The renderables list is then sorted into 3 lists.
Now that everything that needs to be considered for this frame has been determined, the plumbing and dependencies for the main render pass can be addressed. The first thing that is done in this phase is to render any pre-passes that are required for the main pass.
After the dependency renders are done, the rest of the passes are prepared but not rendered. This preparation involves taking the state gathered in the high-level prep stage and translating that to graphics primitives like creating/updating uniform buffers values, associating samplers with dependency textures, setup for shader resource bindings, and everything else involved in creating a pipeline state necessary for performing a draw call.
Now that the hard work of preperation is done, the easy part is running the commands that contribute to the main scene's content. That rendering works in this order:
This concludes the rendering of the scene.
If any post processing functionality is enabled, then it can be assumed that the result of the scene renderer was a texture that is an input for the post processing phase. All post processing methods are additional passes that operate on this scene input texture.
All steps of the Post Processing phase are optional, and if none exist, the output of the scene render is what is used by the final render target.
This first post processing step is to execute any user provided post processing effects. These are defined in an ordered list by the SceneEnvironment::effects property. The way this works is that each post processing effect is part of a chain such that the output of the previous effect is the input for the next. The first effect in this chain gets its input directly from the output of the scene renderer step. It is also possible to for effects to access the depth texture output of the scene renderer.
Each effect in this process can consist of multiple sub-passes, which means it is possible to render content into intermediate buffers. The final pass of a multi-pass effect is expected to output a single texture containing the color data to be used by the next steps of the post processing phase.
The Temporal and Progressive antialiasing steps are optionally enabled by setting properties in the SceneEnvironment. While not strictly a part of the post processing phase, the actual results of Temporal and Progressive antialiasing are realized during the post processing phase.
Temporal Antialiasing is performed when a scene is being actively updated. When enabled, the active camera makes very small adjustments to the camera direction for each frame while drawing the scene. The current frame is then blended with the previously rendered frame to smooth out what was rendered.

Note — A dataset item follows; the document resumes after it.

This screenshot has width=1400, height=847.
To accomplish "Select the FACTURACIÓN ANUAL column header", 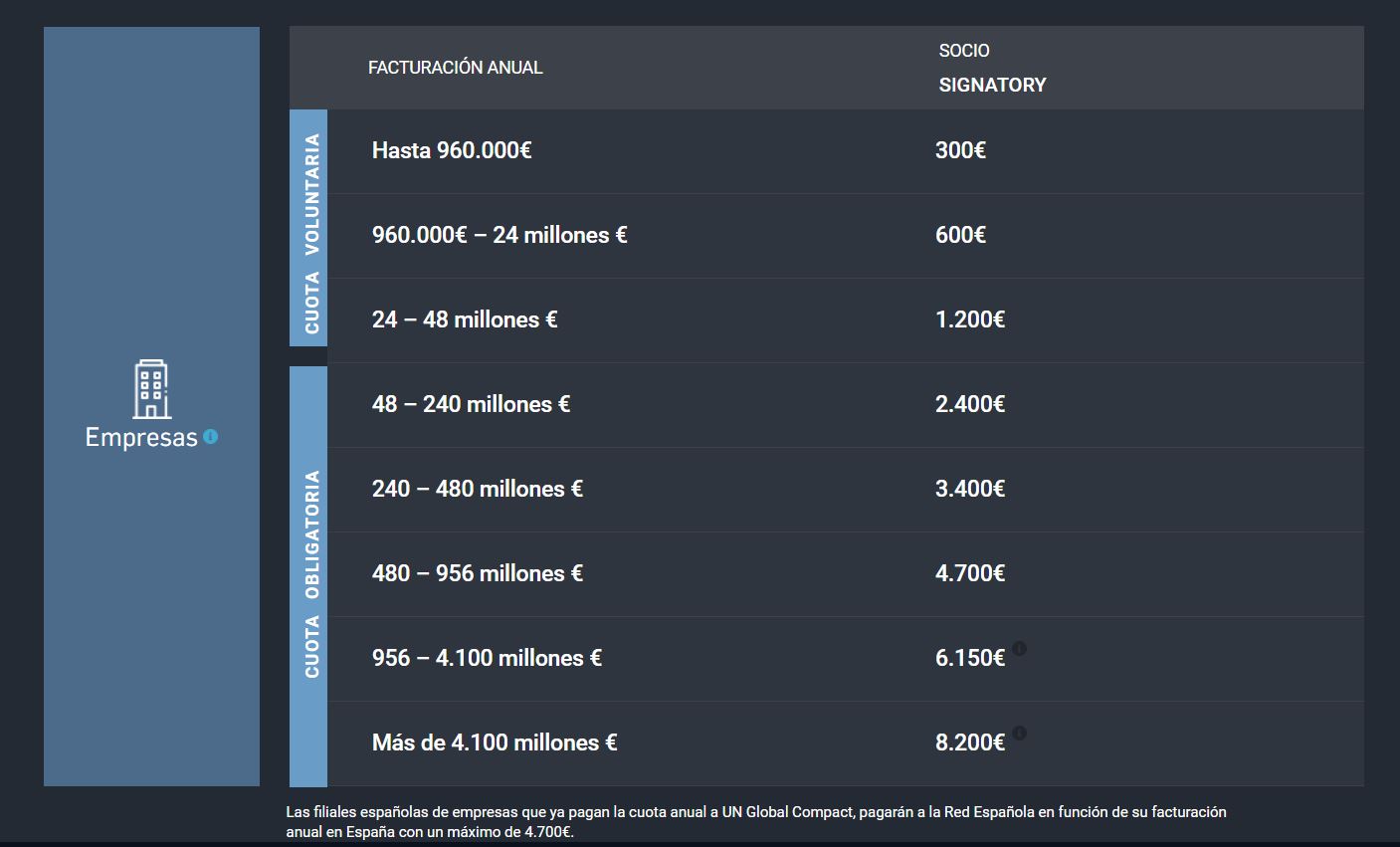I will (455, 68).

Progressive Antialiasing is only performed when a scene is not being updated. When enabled, an update is forced and the current state of the scene is rendered with very small adjustments to the active cameras direction. Up to 8 frames are accumulated and blended together with pre-defined weights. This has the effect of smoothing out a non-animating scene, but comes at a performance cost because several extra frames will be rendered for each update.
Super Sampling Antialiasing is a brute force way of smoothing out a scene. It works by rendering to a texture that is a multiple of the requested size of the scene, and then afterwards downsampling it to the target size. So for example if 2X SSAA is requested, then the scene would be rendered to a texture that is 2 times the intended size, and then downsampled as part of this phase. This can have a huge impact on performance and resource usage so should be avoided if possible. It's also possible for the View3D size to be too large to use this method, since the texture needed for this method may be larger than what is supported by the rendering hardware.